No justification is acceptable, according to NDP Leader Jagmeet Singh, for the Liberals’ failure to follow through on their 2015 promise to withdraw all drinking water advisories in First Nations communities.
Speaking to reporters in Sioux Lookout, Ont., some 230 kilometers northwest of Thunder Bay, Singh acknowledged that remote populations are difficult to reach, but said Canada’s riches and technology are adequate to eliminate all remaining drinking warnings.
Singh stated, “These Indigenous people continue to be denied a basic human right to drinking water.”
“This isn’t how it has to be.”
Singh will be campaigning later in Neskantaga First Nation, which had a drinking water advisory issued more than 25 years ago.
Neskantaga First Nation Chief Wayne Moonais said in a press release his communities will be welcoming Singh for the second time in a month to have a first-hand view of the effects the 26-year water advisory has on the conditions in the community.

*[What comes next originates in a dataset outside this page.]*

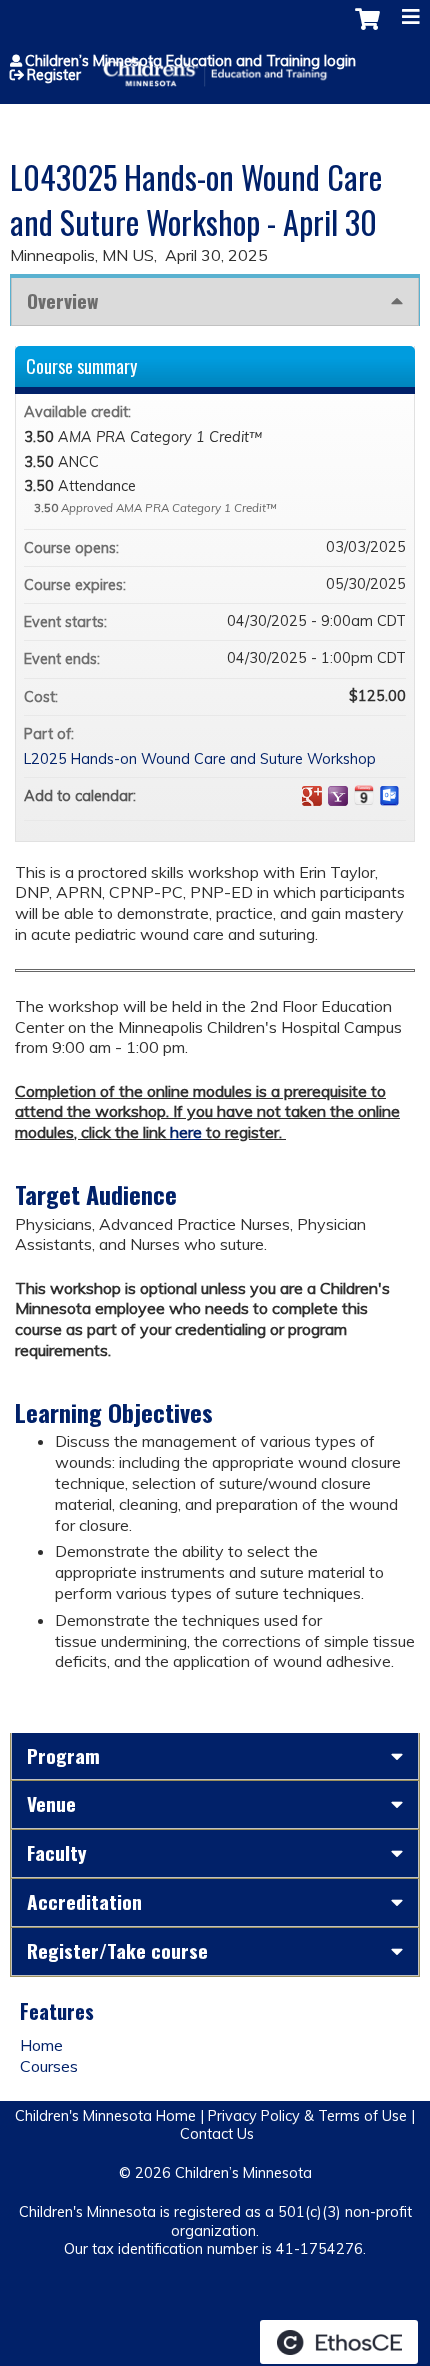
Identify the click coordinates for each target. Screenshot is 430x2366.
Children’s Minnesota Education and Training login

In 2015, Trudeau promised to lift all long-term drinking-water advisories by March 2021. His government acknowledged in December that the deadline would be missed despite the lifting of more than 100 long-term drinking-water advisories in five years.
The Liberal government stated in March that it is committed to removing all advisories, but that it will not set a new date because 52 long-term drinking-water advisories in 33 First Nations communities remain in effect.

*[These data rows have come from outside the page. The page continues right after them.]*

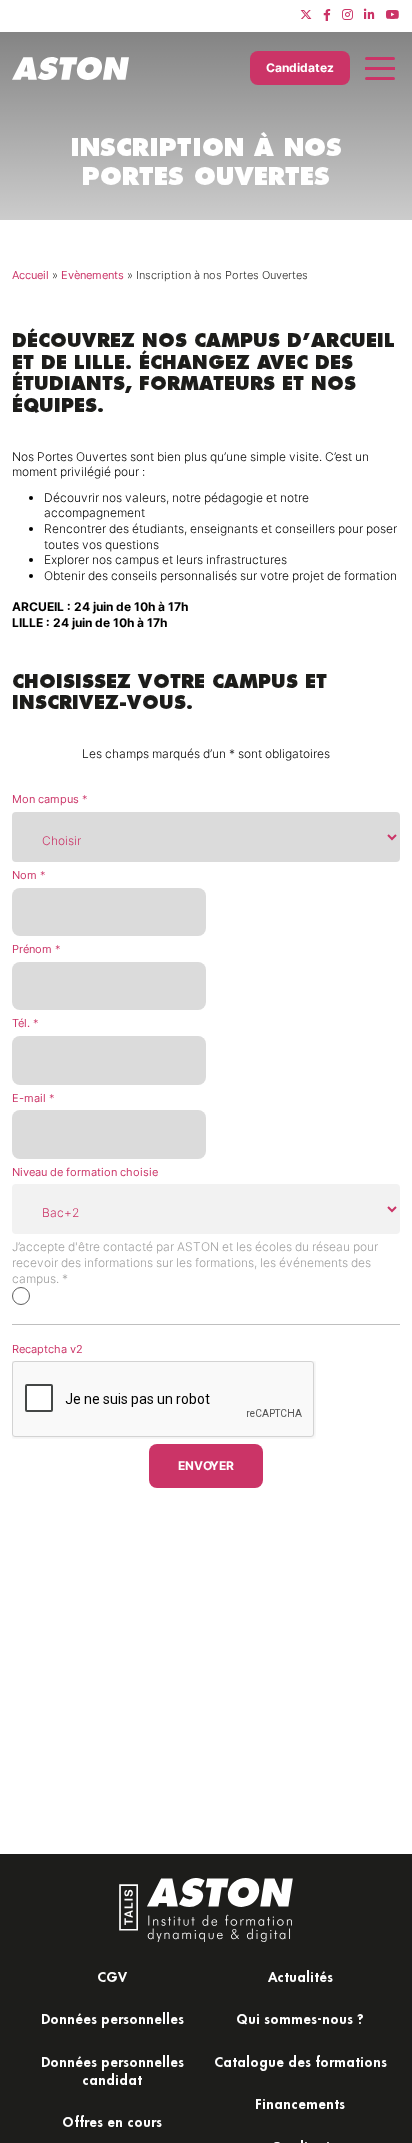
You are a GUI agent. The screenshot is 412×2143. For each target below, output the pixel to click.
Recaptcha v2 (47, 1349)
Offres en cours (112, 2121)
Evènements (92, 275)
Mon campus (50, 799)
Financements (300, 2103)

Singh didn’t say how he would terminate the remaining drinking water warnings faster than the Liberals, but he did say that if elected, he would make it a priority.
“When it comes to resources, it is not a difficulty for a G7 nation; it is not an issue of access to technology; it is not an issue of access to resources; it is actually making it a priority question, and that is what we will do,” he said.
Singh also chastised the Liberals’ efforts on greenhouse gas emissions and housing.